-- DOCUMENT PASSAGE --
Luce is a 2019 American social thriller drama film directed, co-produced, and co-written by Julius Onah. It stars Naomi Watts, Octavia Spencer, Kelvin Harrison Jr., and Tim Roth. The film was based on the play of the same name by J.C. Lee, and tells the story of a couple (Watts and Roth) forced to reconsider their marriage and their family after an extremely disturbing essay written by their adopted son (Harrison Jr.) is brought to their attention by his teacher (Spencer).

Principal photography took place in New York and Los Angeles, California and the film was shot on 35mm film.

Luce had its world premiere at the Sundance Film Festival on January 27, 2019 and was released in cinemas on August 2, 2019 by NEON. It received positive reviews from critics, who praised the cast's performances, Onah's direction, the writing, and the film's themes. The film made over $2.3 million worldwide.

The film received multiple nominations from the various award organizations including the Black Reel Awards and various critics organizations, including the Hollywood Critics Association and the San Diego Film Critics Society Awards.

Plot
Born in war-torn Eritrea and adopted in the United States, Luce Edgar is an all-star high school athlete and accomplished public speaker who is adored by other students and his adoptive parents, Peter and Amy. However, he has animosity towards his history teacher, Harriet Wilson, who got his friend DeShaun kicked off the running team after finding marijuana in his locker.

-- STORED DATA --
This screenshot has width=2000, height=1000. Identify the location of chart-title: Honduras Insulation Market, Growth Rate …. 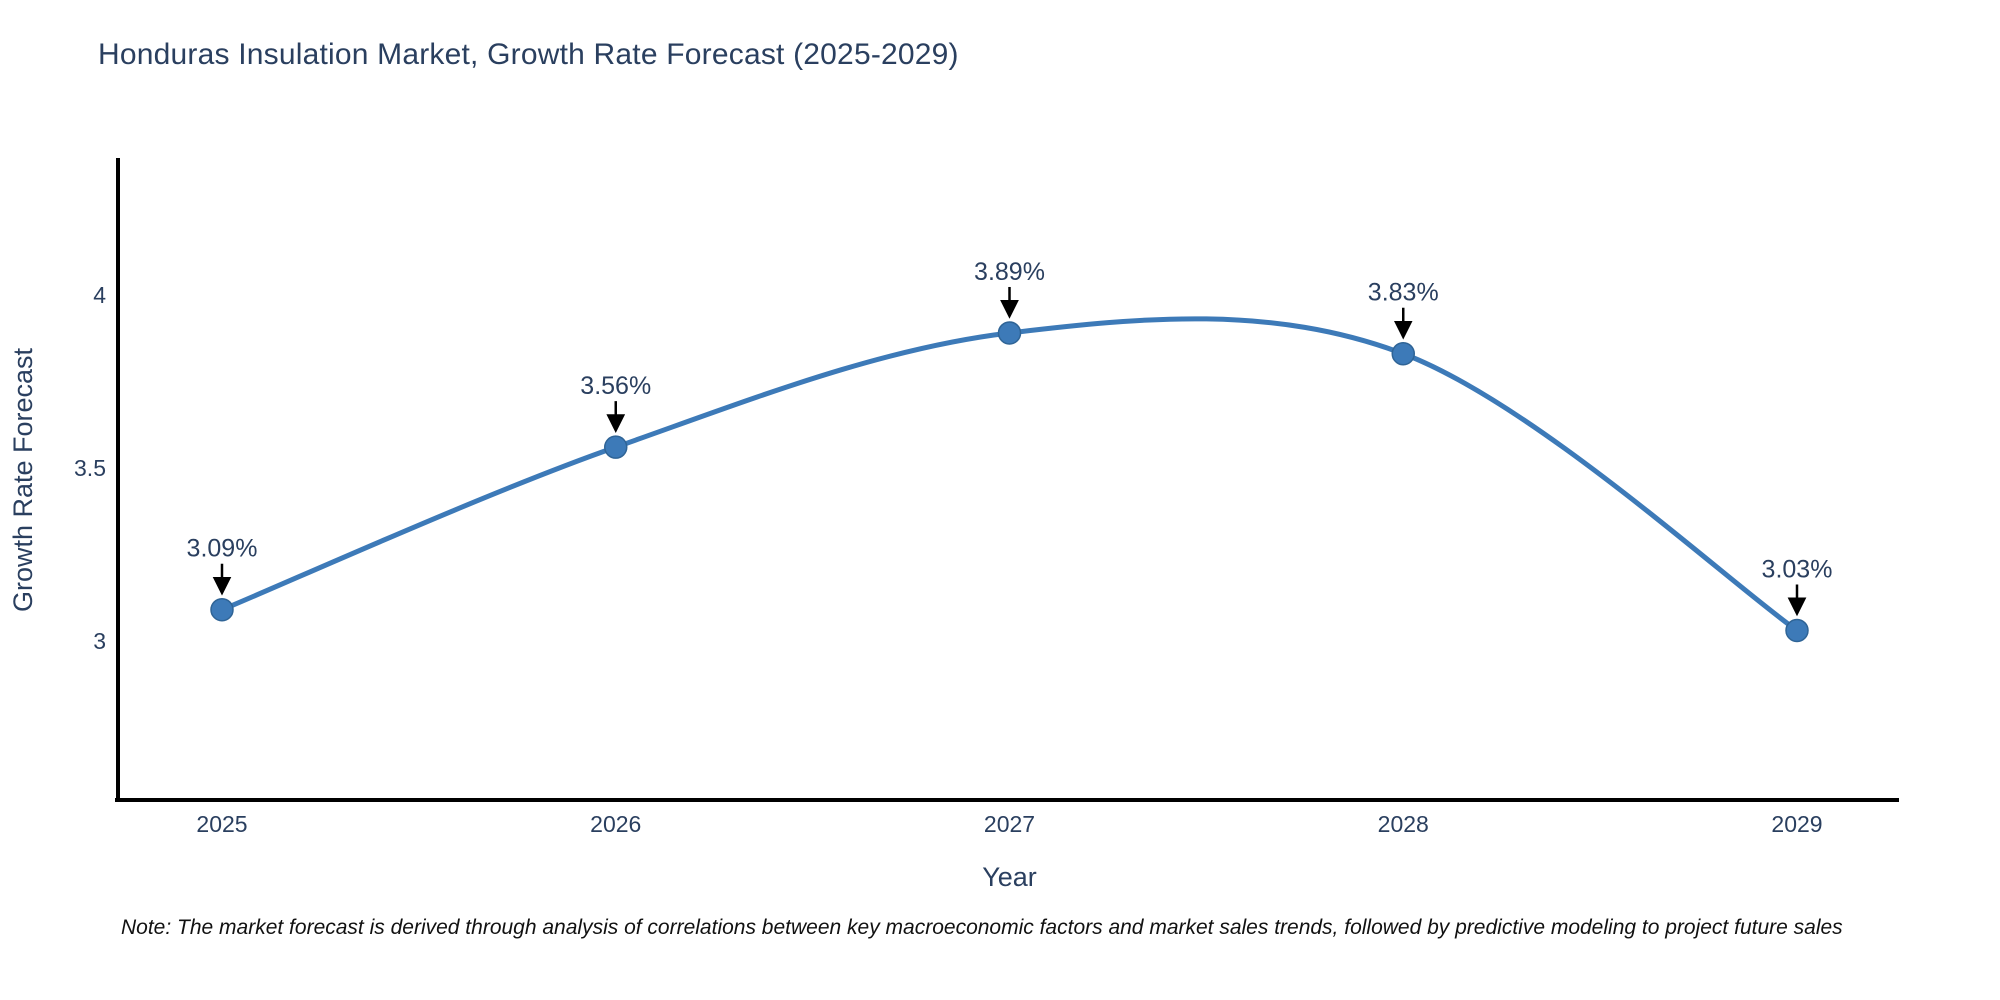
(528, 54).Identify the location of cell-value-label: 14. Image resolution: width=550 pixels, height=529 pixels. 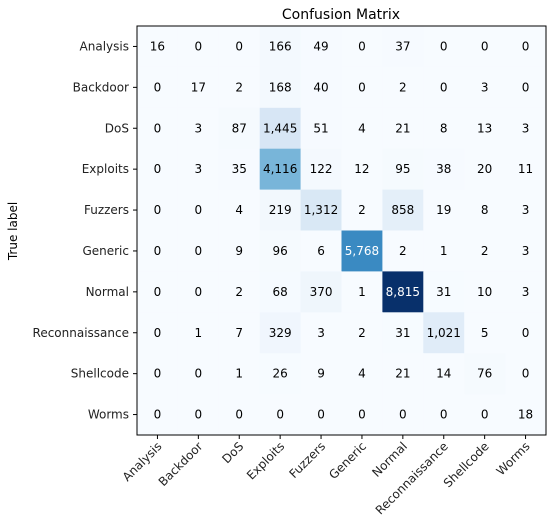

-- SET OF TASKS --
a) Answer these questions from the passage about the film Luce, one answer per line:
(i) In which places did principal photography take place?
(ii) At which festival did the film have its world premiere?
(iii) What subject does Harriet Wilson teach?
b) Continue the passage about the film Luce, picking up after its last sentence.
The lines are not needed for any of these tasks.

-- ANSWERS TO THE EXERCISES --
a)
(i) New York and Los Angeles, California
(ii) The Sundance Film Festival
(iii) History

b)
Amy meets with Harriet, who shows her Luce has written a paper about political revolutionary Frantz Fanon, arguing that colonialism can be overcome through violence. Luce was a child soldier before coming to America, and Harriet is concerned. Harriet also reveals to Amy that she found a bag of illegal fireworks in Luce's locker.

Amy and Peter decide to not say anything to Luce, hiding the paper and fireworks. When asked about his teacher, Luce accuses Wilson of harmfully singling out students, such as using Stephanie Kim, a Korean-American classmate rumored to have been sexually abused, as an example of a victim suffering in silence. Luce is Harriet's shining example of a star black student, but he argues that he does not want to be tokenized. Luce finds the hidden paper and fireworks.

Luce and Wilson discuss his paper. He says he just did the assignment, disavowing any true belief in violence. He makes a comment about fireworks that Harriet interprets as a threat, and she notifies Peter. He and Amy confront Luce. He explains that the track team shares lockers and the fireworks are not his. Peter thinks Luce is lying, but Amy is not sure.

Harriet and her sister Rosemary, who suffers from an unspecified mental illness, have an encounter with Luce that unsettles Harriet.

Luce promises DeShaun that he will make things right. Meanwhile, Amy and Stephanie meet at a coffee shop. Stephanie says that she used to date Luce, which Amy never knew, but they broke up. Stephanie describes being sexually assaulted at a party by several boys. Luce stopped them and comforted her after she awoke. Luce later learns from Stephanie about the visit.

Rosemary arrives at the school looking for Harriet and has a breakdown, stripping naked in front of a crowd before she is tasered and apprehended by police. Harriet's home is vandalized that night, and Stephanie arrives shortly after to tell Harriet that Luce sexually assaulted her. Harriet informs Principal Towson, and a meeting is organized with Luce, and his parents. Luce disproves Harriet's accusations with video evidence of his whereabouts, and Harriet's harsh questions quickly make Amy and Peter take their son's side. Harriet discovers that Stephanie has left before she could repeat her accusation to Towson. Towson lets Luce go, despite Harriet still arguing her side.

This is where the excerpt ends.